Enunciado da tarefa = Enumere os itens cujos preços, conforme a crônica, passaram por "jornadas estratosféricas".

Crônica da cidade

Festejo incendiário

Ricardo Daehn
postado em 30/12/2021 00:01
 (crédito: Minervino Júnior/CB/D.A.Press)
(crédito: Minervino Júnior/CB/D.A.Press)

Desmerecido, em vida, entre os bicos profissionais e os dos filhos, que, por pouco, não batucavam nos pratos, vez por outra, vazios, o velho brigadista Manoel deixara um tesouro para a filha Naiara: o rádio de pilha que, por décadas, grudara em busca das vitórias para o desacreditado Íbis Sport Club. O pavio curto da filha, sempre expansiva e versada em berrar pelos corredores da Feira da Torre de TV, parecia refletir o avesso do sereno Manoel, ausente há sete viradas de ano.

As jornadas excessivas da temporada de fim de ano traziam pouca energia para a batalhadora vendedora sempre apegada ao ritual de se informar, engrossando a audiência do rádio comprado ainda à época dos cruzeiros. Foi nessas ondas que, em agosto, Naira soube da atrocidade transcorrida na Praça dos Orixás: Ogum teve a escultura queimada, num gritante vandalismo. O infortúnio para a imobilizada estátua, de certa forma, trazia um incômodo paralelo junto aos brasileiros aquietados, em 2021, pela pandemia e por provocações como a das jornadas estratosféricas dos preços da gasolina, do gás e da energia.

Num cálculo básico, as resoluções de fim de ano de Naiara já tinham saldo estabelecido a conta-gotas: integrante de um dos 300 terreiros registrados na capital, ela, entre banhos de ervas, investia nos recursos da lei. A intolerância frente às religiões afro-brasileiras contava com apoio de delegacia especializada e, na lei, "todos eram obrigados a ser feliz" — com penalização prevista de seis anos de prisão para os intolerantes incendiários. Daí, o ativismo e a mobilização comunitária de Naiara terem surtido relativo efeito: instâncias do governo foram chamadas à responsabilidade de vigilância e conservação de patrimônios culturais, como era o caso da Prainha.

Dados disponíveis =
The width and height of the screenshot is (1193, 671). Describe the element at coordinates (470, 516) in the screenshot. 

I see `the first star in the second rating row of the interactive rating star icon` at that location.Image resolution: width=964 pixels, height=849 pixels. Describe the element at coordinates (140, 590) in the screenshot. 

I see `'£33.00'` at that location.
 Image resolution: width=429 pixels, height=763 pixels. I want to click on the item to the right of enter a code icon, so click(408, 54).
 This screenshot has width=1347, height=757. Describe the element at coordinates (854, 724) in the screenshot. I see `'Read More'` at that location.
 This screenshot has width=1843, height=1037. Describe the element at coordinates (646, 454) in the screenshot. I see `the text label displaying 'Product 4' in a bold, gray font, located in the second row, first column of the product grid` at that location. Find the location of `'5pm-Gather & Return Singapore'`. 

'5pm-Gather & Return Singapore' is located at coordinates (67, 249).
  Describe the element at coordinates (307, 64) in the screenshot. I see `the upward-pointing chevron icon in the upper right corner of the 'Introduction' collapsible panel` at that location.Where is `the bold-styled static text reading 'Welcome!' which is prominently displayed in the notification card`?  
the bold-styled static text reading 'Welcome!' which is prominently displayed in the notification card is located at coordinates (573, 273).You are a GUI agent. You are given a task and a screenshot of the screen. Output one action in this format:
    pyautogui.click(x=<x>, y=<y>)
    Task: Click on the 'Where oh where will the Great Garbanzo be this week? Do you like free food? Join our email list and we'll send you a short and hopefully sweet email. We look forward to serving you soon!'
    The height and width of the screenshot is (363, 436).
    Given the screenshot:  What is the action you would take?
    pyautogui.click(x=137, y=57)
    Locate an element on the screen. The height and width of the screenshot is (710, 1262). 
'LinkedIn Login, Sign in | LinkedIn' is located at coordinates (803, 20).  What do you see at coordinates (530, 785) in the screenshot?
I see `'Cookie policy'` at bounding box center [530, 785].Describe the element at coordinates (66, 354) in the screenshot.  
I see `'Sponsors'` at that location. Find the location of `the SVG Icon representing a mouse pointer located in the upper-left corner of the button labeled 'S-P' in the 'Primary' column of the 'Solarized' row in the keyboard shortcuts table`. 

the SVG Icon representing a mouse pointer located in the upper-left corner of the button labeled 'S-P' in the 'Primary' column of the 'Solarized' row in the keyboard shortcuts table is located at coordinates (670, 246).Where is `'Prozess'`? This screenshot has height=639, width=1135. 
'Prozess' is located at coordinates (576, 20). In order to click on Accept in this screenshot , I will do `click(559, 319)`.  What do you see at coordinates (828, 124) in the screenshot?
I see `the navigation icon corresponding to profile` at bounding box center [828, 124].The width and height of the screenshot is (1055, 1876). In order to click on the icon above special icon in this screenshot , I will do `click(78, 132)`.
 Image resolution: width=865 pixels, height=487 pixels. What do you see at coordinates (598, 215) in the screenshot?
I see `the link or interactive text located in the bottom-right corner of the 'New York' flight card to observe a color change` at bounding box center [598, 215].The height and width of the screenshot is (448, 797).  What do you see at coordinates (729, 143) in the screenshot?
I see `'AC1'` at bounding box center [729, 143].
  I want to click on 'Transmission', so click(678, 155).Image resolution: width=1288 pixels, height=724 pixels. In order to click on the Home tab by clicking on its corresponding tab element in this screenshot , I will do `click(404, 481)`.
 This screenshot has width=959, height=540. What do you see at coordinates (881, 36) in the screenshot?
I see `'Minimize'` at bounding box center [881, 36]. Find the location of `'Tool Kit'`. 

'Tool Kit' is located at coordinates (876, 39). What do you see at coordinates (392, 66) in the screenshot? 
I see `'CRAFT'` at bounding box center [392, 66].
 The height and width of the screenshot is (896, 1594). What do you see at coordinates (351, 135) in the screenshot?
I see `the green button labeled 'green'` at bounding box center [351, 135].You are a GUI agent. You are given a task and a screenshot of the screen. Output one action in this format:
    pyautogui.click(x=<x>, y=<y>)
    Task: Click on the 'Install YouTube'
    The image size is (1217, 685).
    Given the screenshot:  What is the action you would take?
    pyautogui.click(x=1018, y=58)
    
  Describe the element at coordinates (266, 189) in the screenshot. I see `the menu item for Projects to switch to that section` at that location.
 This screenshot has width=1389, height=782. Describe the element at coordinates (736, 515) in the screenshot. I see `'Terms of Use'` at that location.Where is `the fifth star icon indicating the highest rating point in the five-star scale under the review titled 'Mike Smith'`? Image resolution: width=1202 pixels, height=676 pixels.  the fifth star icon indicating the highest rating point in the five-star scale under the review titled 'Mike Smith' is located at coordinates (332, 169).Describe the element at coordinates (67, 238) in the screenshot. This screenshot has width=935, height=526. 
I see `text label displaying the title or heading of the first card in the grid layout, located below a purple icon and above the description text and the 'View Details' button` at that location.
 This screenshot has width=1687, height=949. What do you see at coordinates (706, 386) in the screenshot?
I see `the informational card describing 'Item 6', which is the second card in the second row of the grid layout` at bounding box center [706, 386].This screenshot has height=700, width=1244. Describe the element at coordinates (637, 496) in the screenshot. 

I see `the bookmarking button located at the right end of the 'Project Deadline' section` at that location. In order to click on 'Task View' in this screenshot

Resolução da tarefa = Gasolina, gás e energia.